Saturday, May 8, 2010

The conclusion called death

I lay there, passive, staring at the ceiling fan which made an occasional rumbling noise in the quiet summer night. June’s death left me in a strange numbness for the next couple hours, which I was unable to comprehend. I felt like I am living in a state of eternal coma ever since I have arrived to this city, suffering a series of hallucinations and illusions. Nothing was real. Nothing is or will be, ever again.

I didn’t know whom to blame for her death. Was it Babu, who’s child she was supposedly bearing? Or Sindi, who’s so called detachment, had been the root to all that followed? Or was it June herself, who was too weak to move on? Who loved a man who couldn’t belong to anyone, and tried to be with a man to whom she belonged not out of love but out of pity?

My thoughts stayed jumbled in my head and tormented my soul, while my body lay in a still undisturbed state. When I was exhausted, I dozed off. My lights were still on.
I don’t know the time, when I was woken up by a call from David, a friend in Fermilab. I had asked him to call me about some official documents that should be coming to my mail stop in Fermilab. He apologized for being so late, and said, there had been a strange accident at Fermi. Someone had been killed. Some woman’s body had been found at the Wilson Hall cafeteria. Might be some high school girl who fell from the high floors, he added.

The third death in a span of less than twelve hours.

I sat up in the bed wide awake. My roommates were still away and would be returning early next morning. A strange emptiness and silence had swallowed my whole apartment. And it spoke of death.

May be there was no other escape. There was a big hollow in my heart, a feeling of purposelessness, and I realized lately there had been too much going on, to even stop and feel through the pain. I felt completely lost among the series of events ever since I stepped to Mumbai, and it seemed Akash among all of these has become a distant memory, that rendered a nagging pain somewhere. It is this illusion of love and belonging, lust and longing that leads to destruction. Destruction of one self, and destruction of those we want to possess.

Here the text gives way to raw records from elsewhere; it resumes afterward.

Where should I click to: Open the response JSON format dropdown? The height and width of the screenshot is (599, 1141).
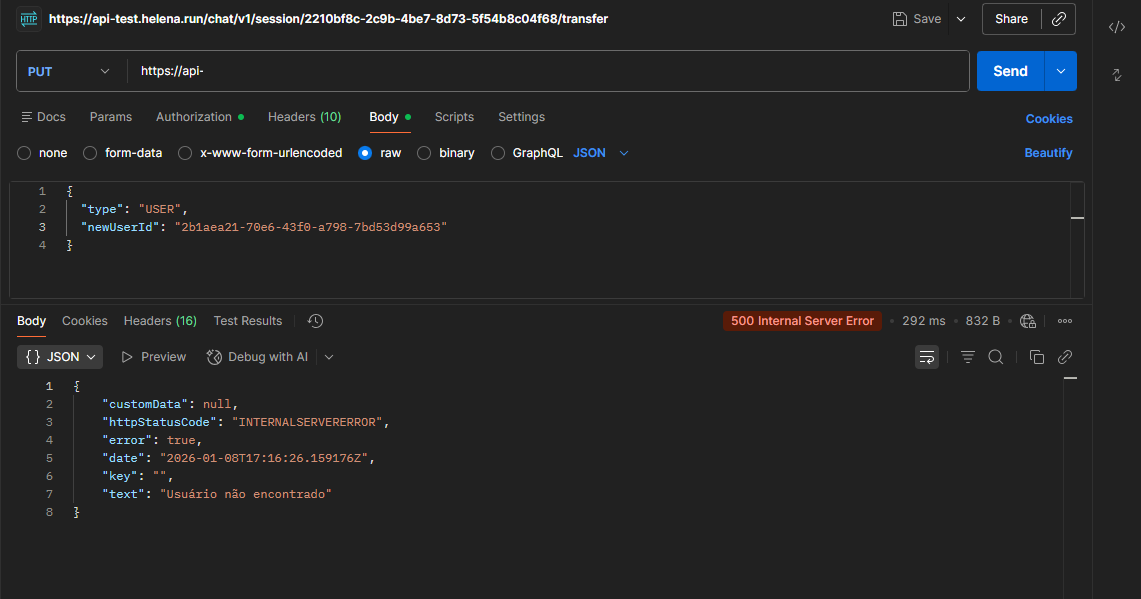(60, 357)
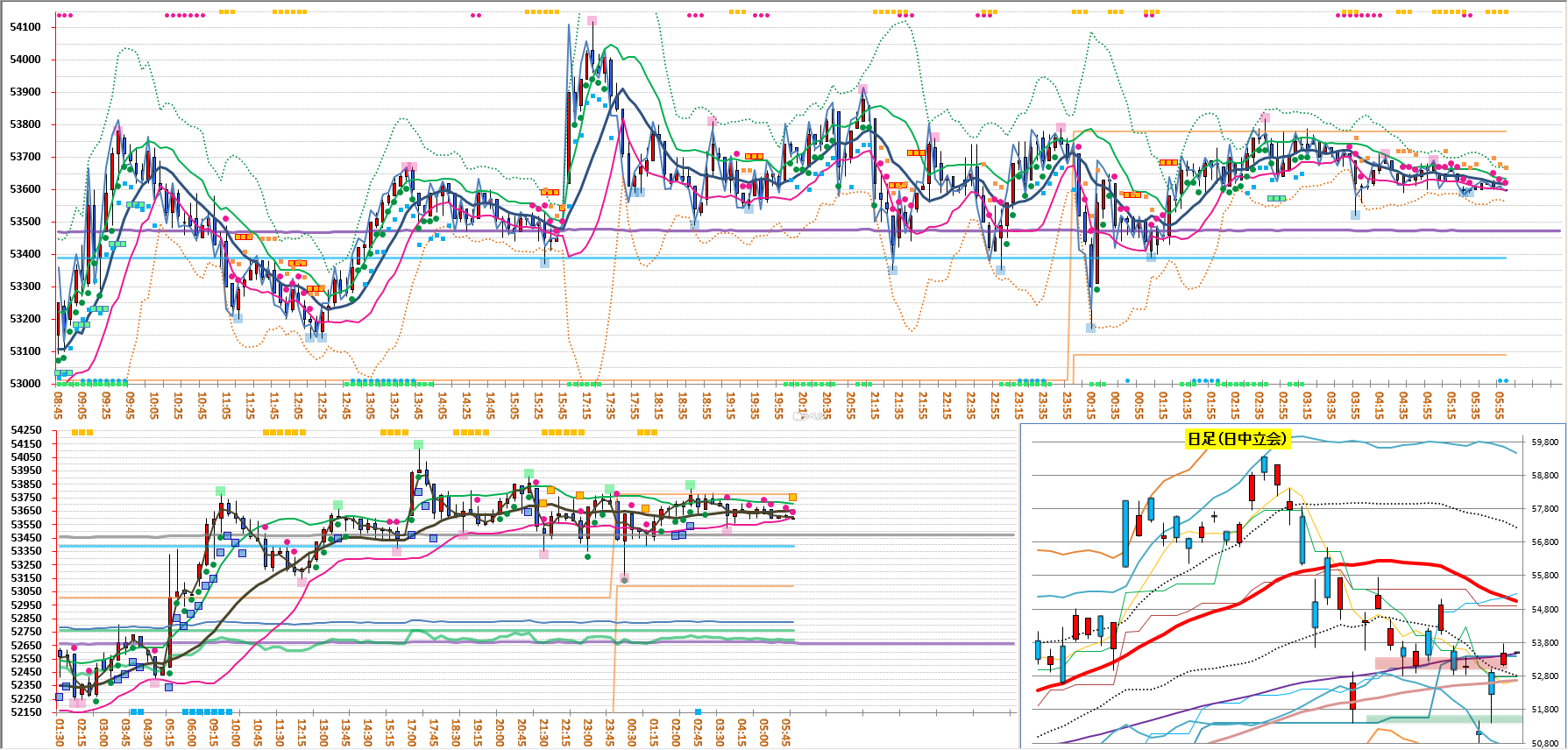The width and height of the screenshot is (1568, 750).
Task: Select the 05:45 time label on lower-left chart
Action: coord(786,732)
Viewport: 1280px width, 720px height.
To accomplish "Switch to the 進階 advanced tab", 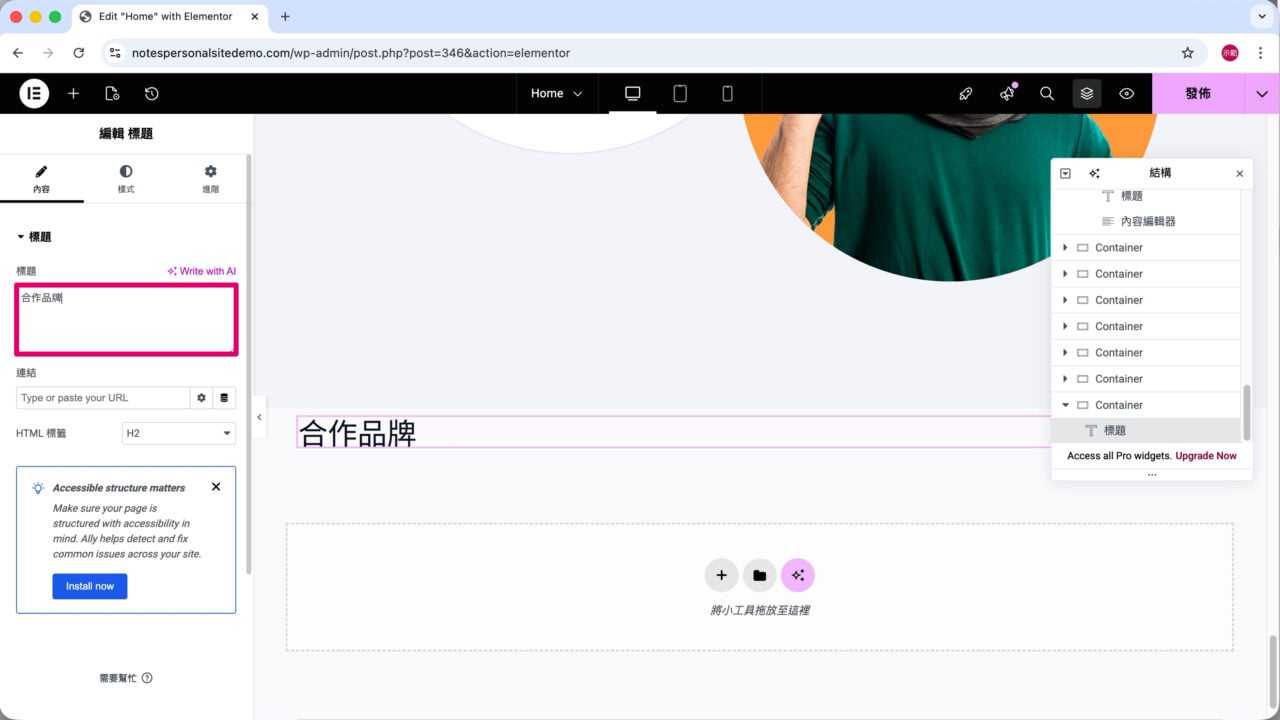I will (210, 179).
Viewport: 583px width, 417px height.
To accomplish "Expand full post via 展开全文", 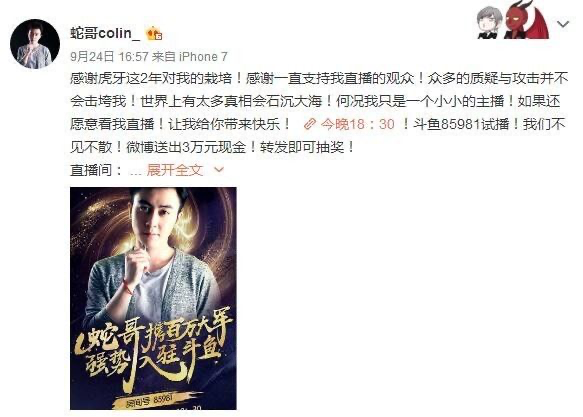I will click(175, 170).
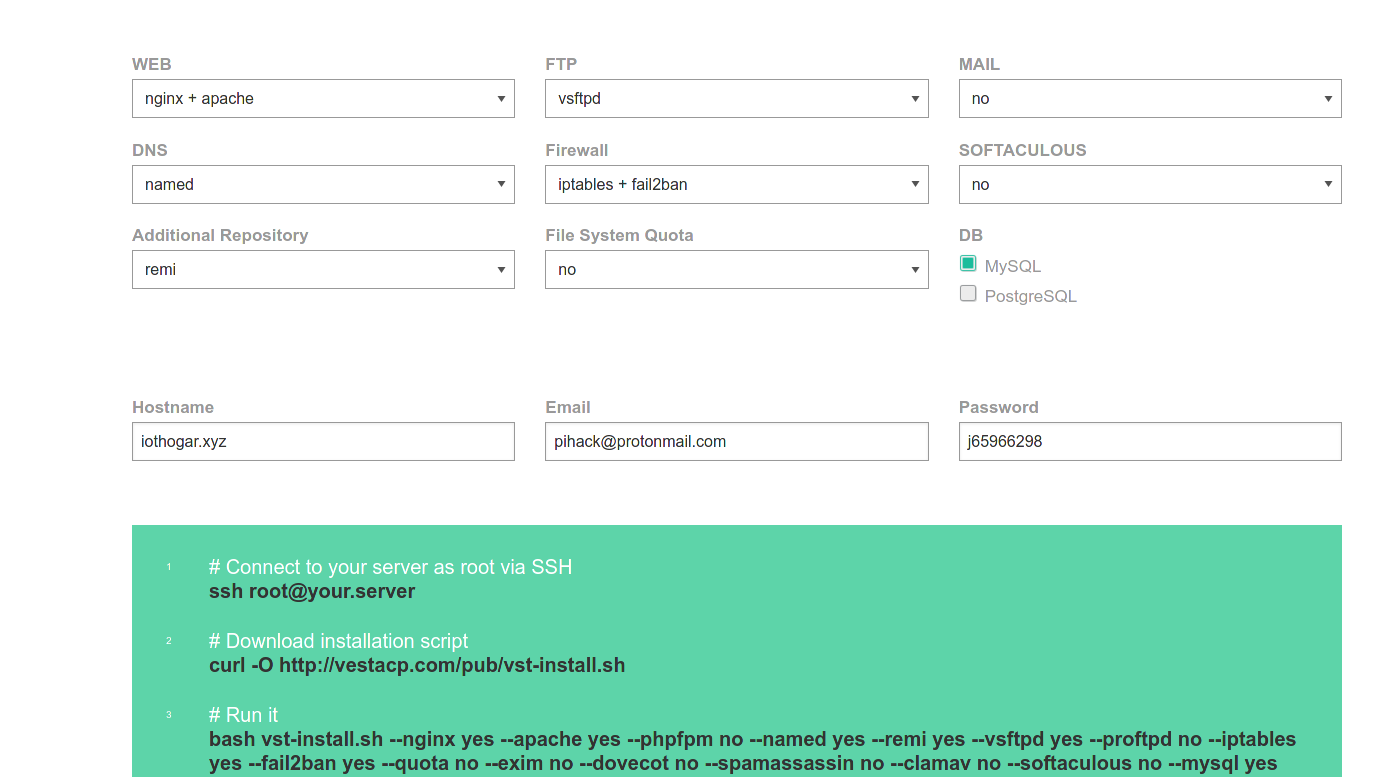Open the Firewall iptables + fail2ban dropdown
Image resolution: width=1379 pixels, height=777 pixels.
[736, 185]
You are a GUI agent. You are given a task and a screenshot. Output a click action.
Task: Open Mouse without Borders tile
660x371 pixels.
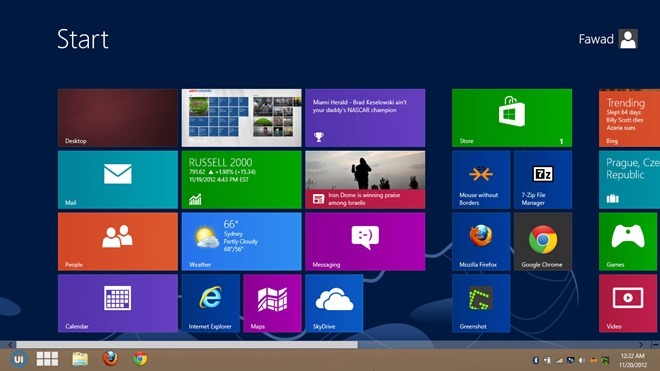coord(481,180)
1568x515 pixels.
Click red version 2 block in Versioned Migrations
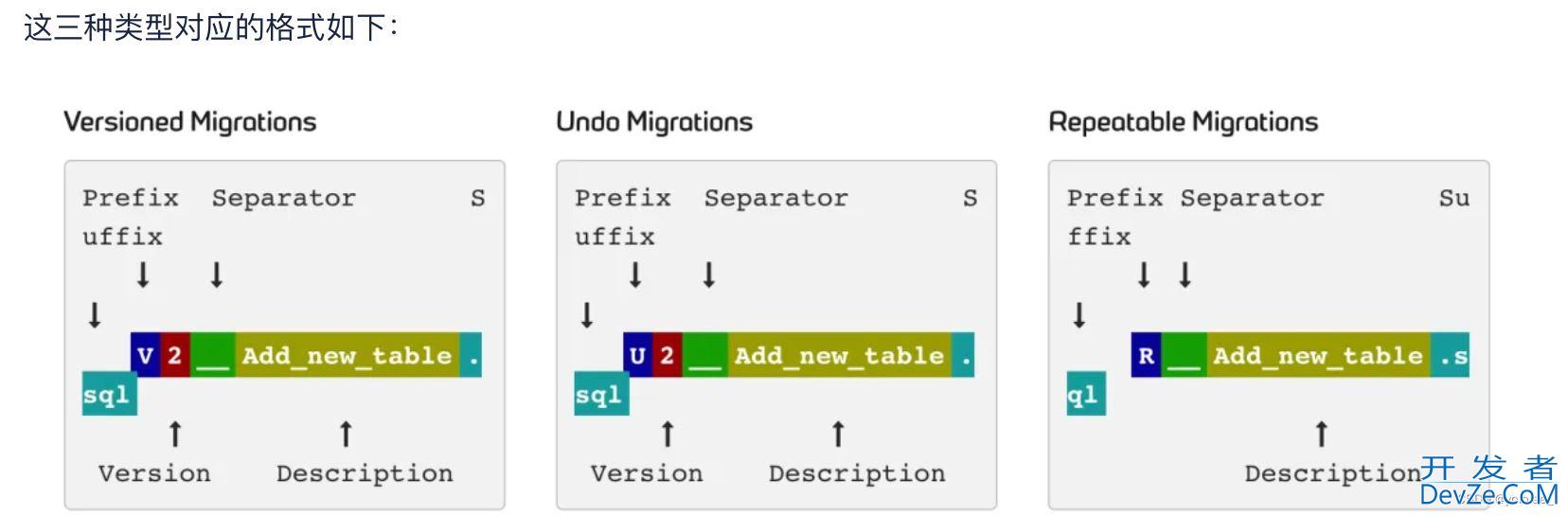[175, 356]
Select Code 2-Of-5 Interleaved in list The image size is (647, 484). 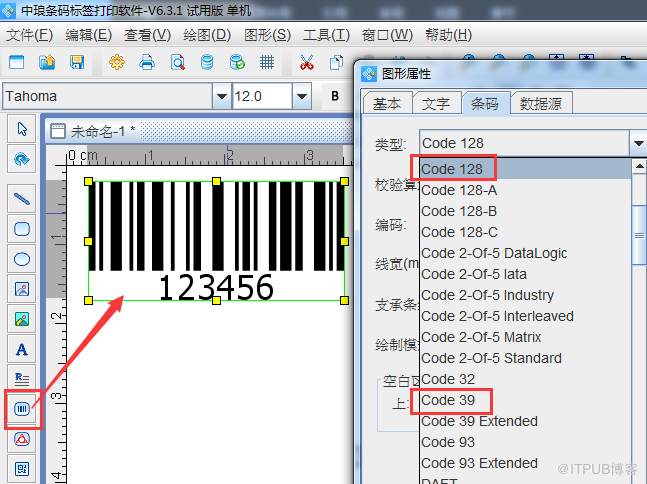click(x=497, y=316)
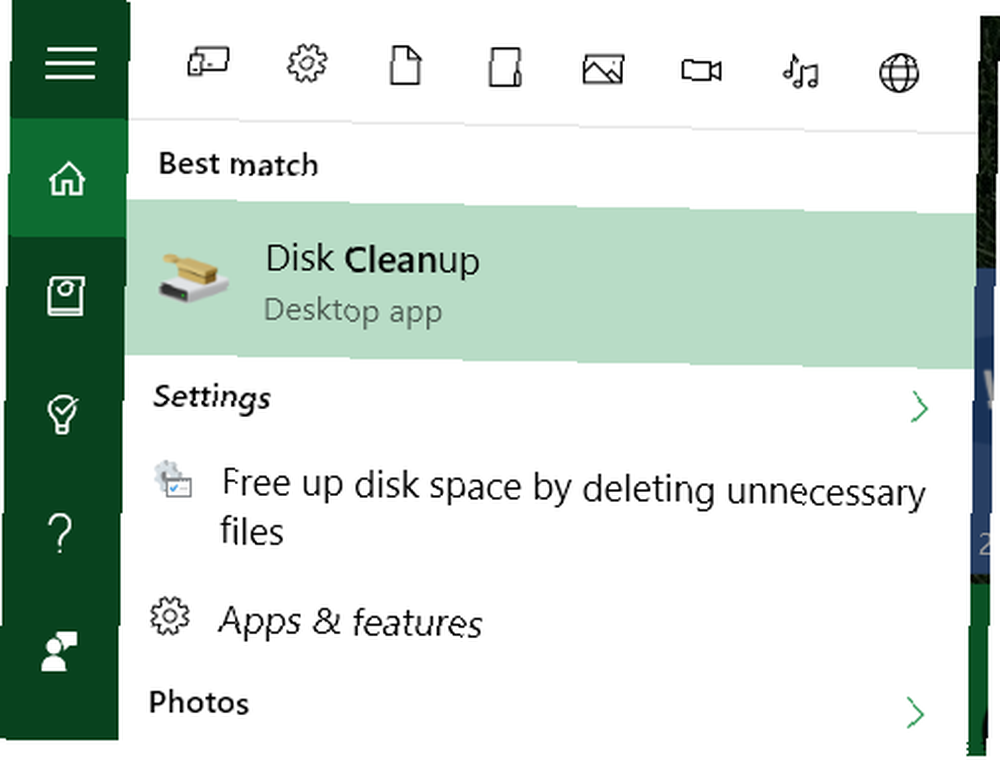Filter results by Settings gear icon
Screen dimensions: 1000x760
307,63
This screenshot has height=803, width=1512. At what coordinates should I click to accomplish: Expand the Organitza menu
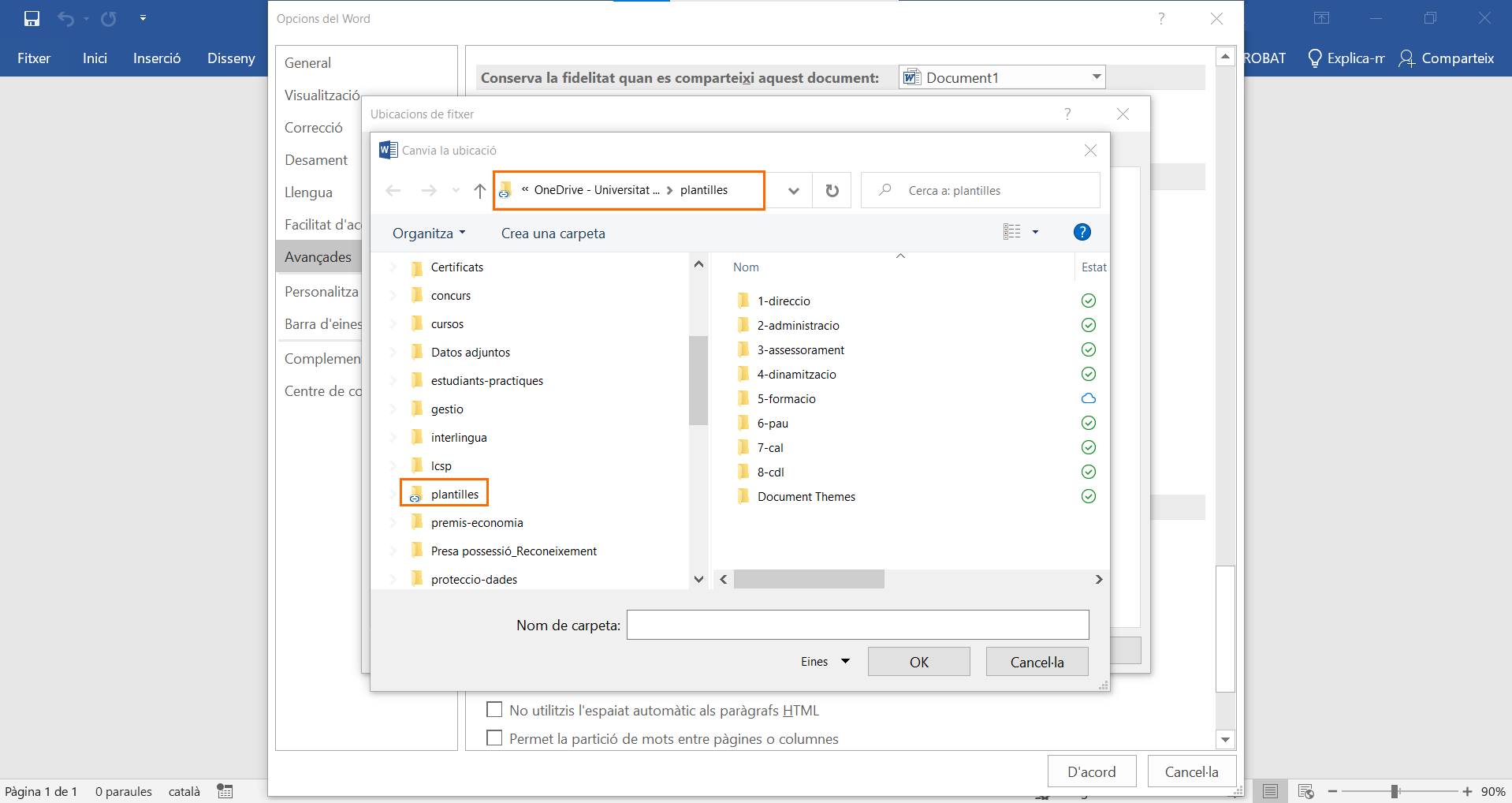pyautogui.click(x=429, y=233)
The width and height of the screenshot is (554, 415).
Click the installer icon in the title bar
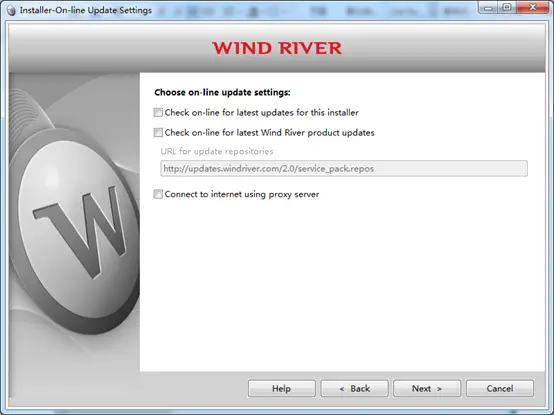pyautogui.click(x=11, y=10)
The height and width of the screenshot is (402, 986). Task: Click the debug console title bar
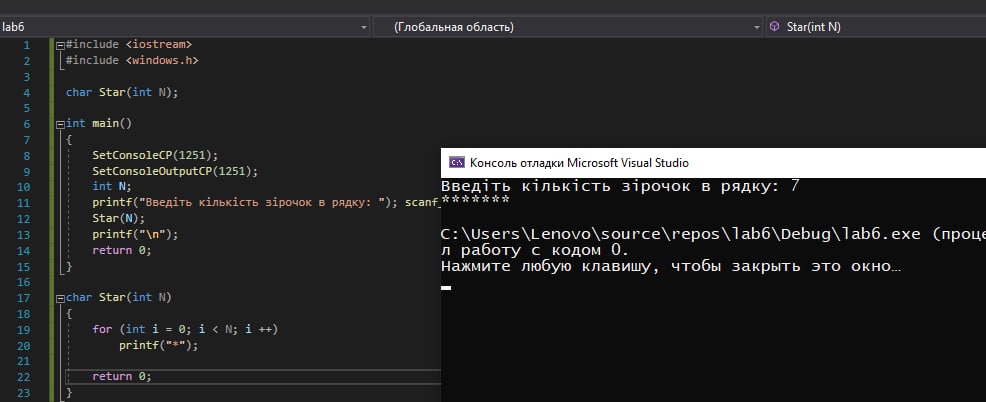700,162
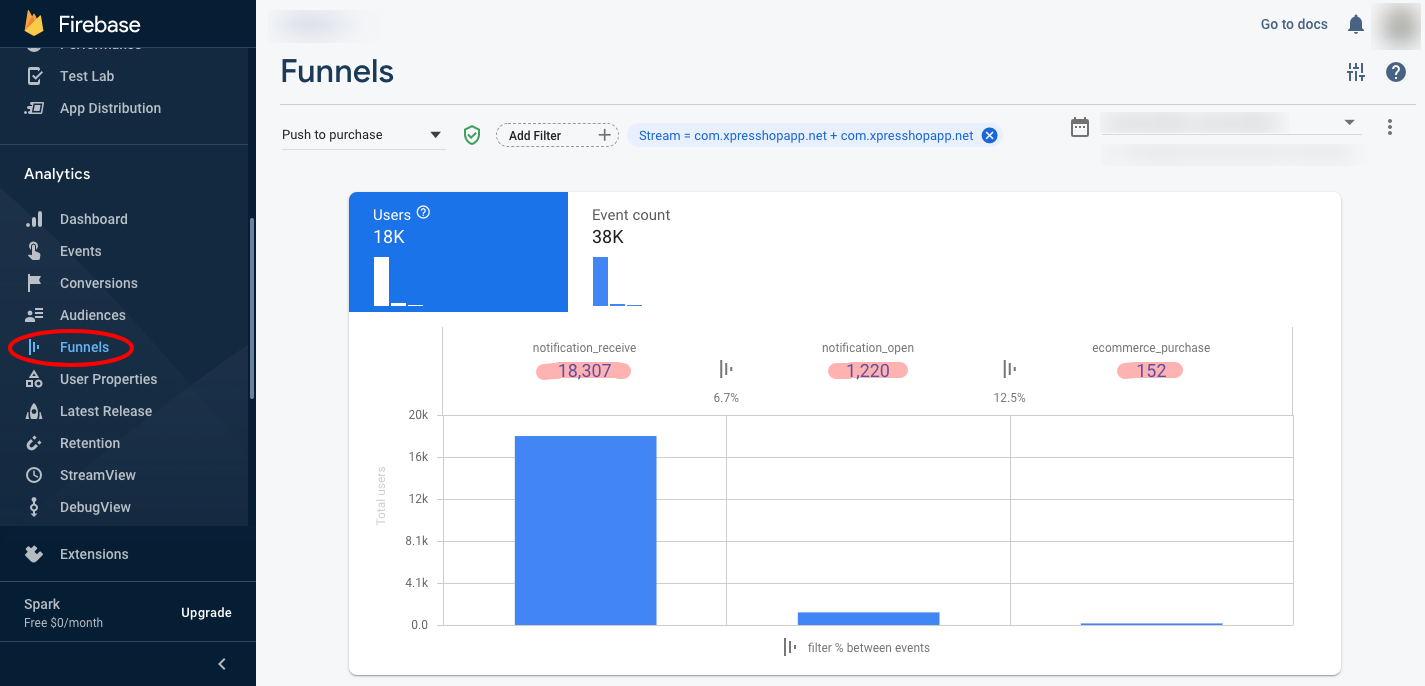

Contrary to what I expected, I found I haven’t recovered in the morning even. I made my routined journey to the laboratory, yet the whole time the events of previous day tormented me. Somewhere I have been integrated with their lives, I thought and the loss seemed too real. I thought of the dead girl at Fermi, and I knew it wasn’t an accident. A strange restlessness engulfed me- it can’t be someone I know. Jane is in Moscow, and no one I know could be insane enough to do so…right? There are thousands of people in the lab.

Reaching the lab, I quickly finished some work my advisor asked, before dropping some lines to Jane about the news. She has been busy off late with her exams and her trip to hometown, but we still manage to talk quite a bit. She came online in the afternoon, I felt a bit better to find someone alive amidst the world of dead I was living in. She was a bit taken at the news. I left my office, and came back, and found her message which was mail from her advisor George. The girl was Maria, with whom Jane shared the office.

I am scared, she said. I wondered how she would feel to go back and be in the same office. I hoped she would be okay.But even before that she had one more exam to go through.

And yet I wasn’t. They were all young. Like me, Crystal or Jane. Did they ever know about their untimely consequence ? I wonder....and do I? I have accepted it.

At sunset, I sat on a rock at the sea face. The only place I loved in my campus that felt too much mine. I watched the waves crash on the rocks and break over and over again, with an irrepressible desire to conquer, but ending in failure. They were like those waves of emotions in me struggling to win over the agony and pain and render me some peace and happiness. But they too fail everytime.